Best way to handle large lists?

Chaz Ginger · Oct 3, 2006

I have a system that has a few lists that are very large (thousands or
tens of thousands of entries) and some that are rather small. Many times
I have to produce the difference between a large list and a small one,
without destroying the integrity of either list. I was wondering if
anyone has any recommendations on how to do this and keep performance
high? Is there a better way than

[ i for i in bigList if i not in smallList ]

Thanks.
Chaz

Duncan Booth · Oct 3, 2006

Chaz Ginger said:
I have a system that has a few lists that are very large (thousands or
tens of thousands of entries) and some that are rather small. Many times
I have to produce the difference between a large list and a small one,
without destroying the integrity of either list. I was wondering if
anyone has any recommendations on how to do this and keep performance
high? Is there a better way than

[ i for i in bigList if i not in smallList ]

How about:

smallSet = set(smallList)
something = [ i for i in bigList if i not in smallSet ]

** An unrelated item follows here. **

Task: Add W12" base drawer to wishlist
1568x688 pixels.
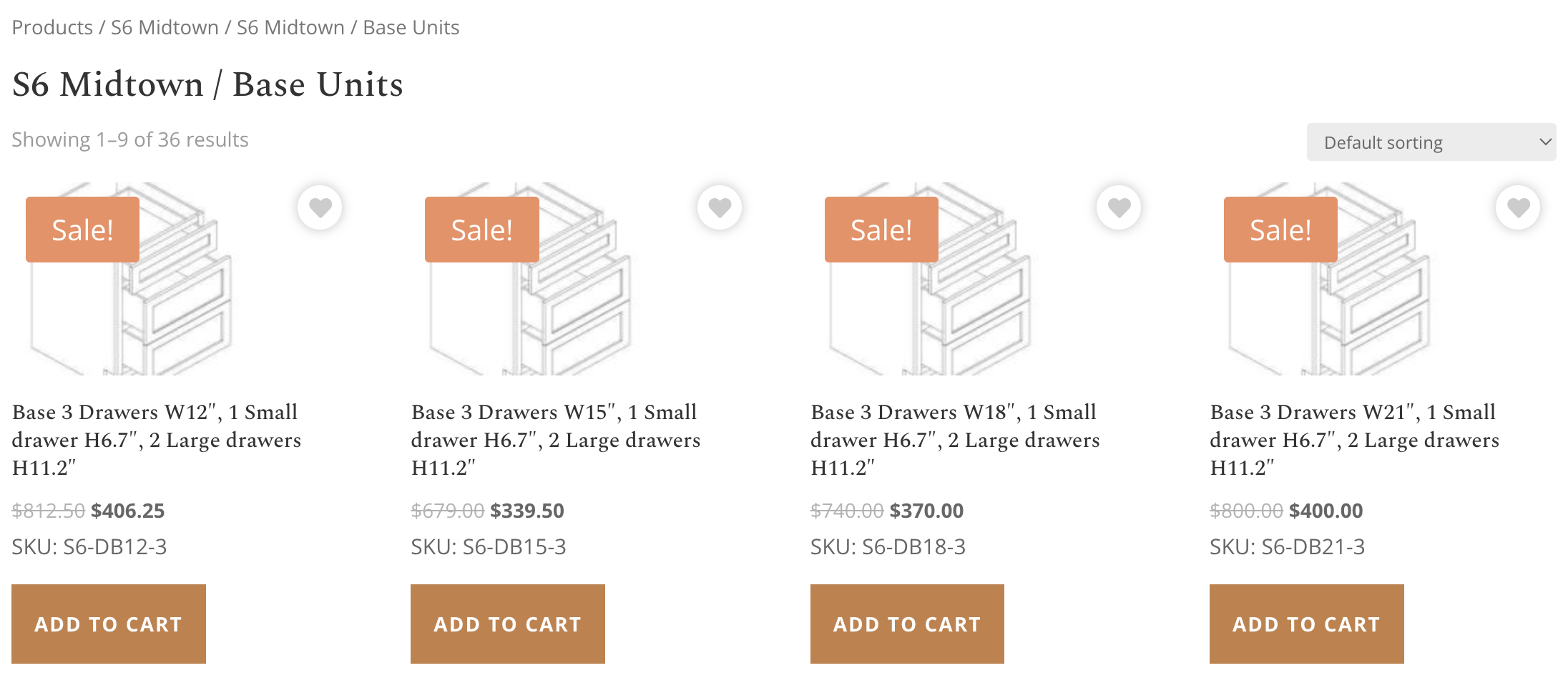Action: click(320, 207)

Use timeit.py on some representative data to see what difference that
makes.

Paul Rubin · Oct 3, 2006

Chaz Ginger said:
I have a system that has a few lists that are very large (thousands or
tens of thousands of entries) and some that are rather small. Many times
I have to produce the difference between a large list and a small one,
without destroying the integrity of either list. I was wondering if
anyone has any recommendations on how to do this and keep performance
high? Is there a better way than

[ i for i in bigList if i not in smallList ]

diff = list(set(bigList) - set(smallList))

Note that doesn't get you the elements in any particular order.

durumdara · Oct 3, 2006

Chaz Ginger írta:

I have a system that has a few lists that are very large (thousands or
tens of thousands of entries) and some that are rather small. Many times
I have to produce the difference between a large list and a small one,
without destroying the integrity of either list. I was wondering if
anyone has any recommendations on how to do this and keep performance
high? Is there a better way than

[ i for i in bigList if i not in smallList ]

Thanks.
Chaz

Hi !

If you have big list, you can use dbm like databases.
They are very quick. BSDDB, flashdb, etc. See SleepyCat, or see python help.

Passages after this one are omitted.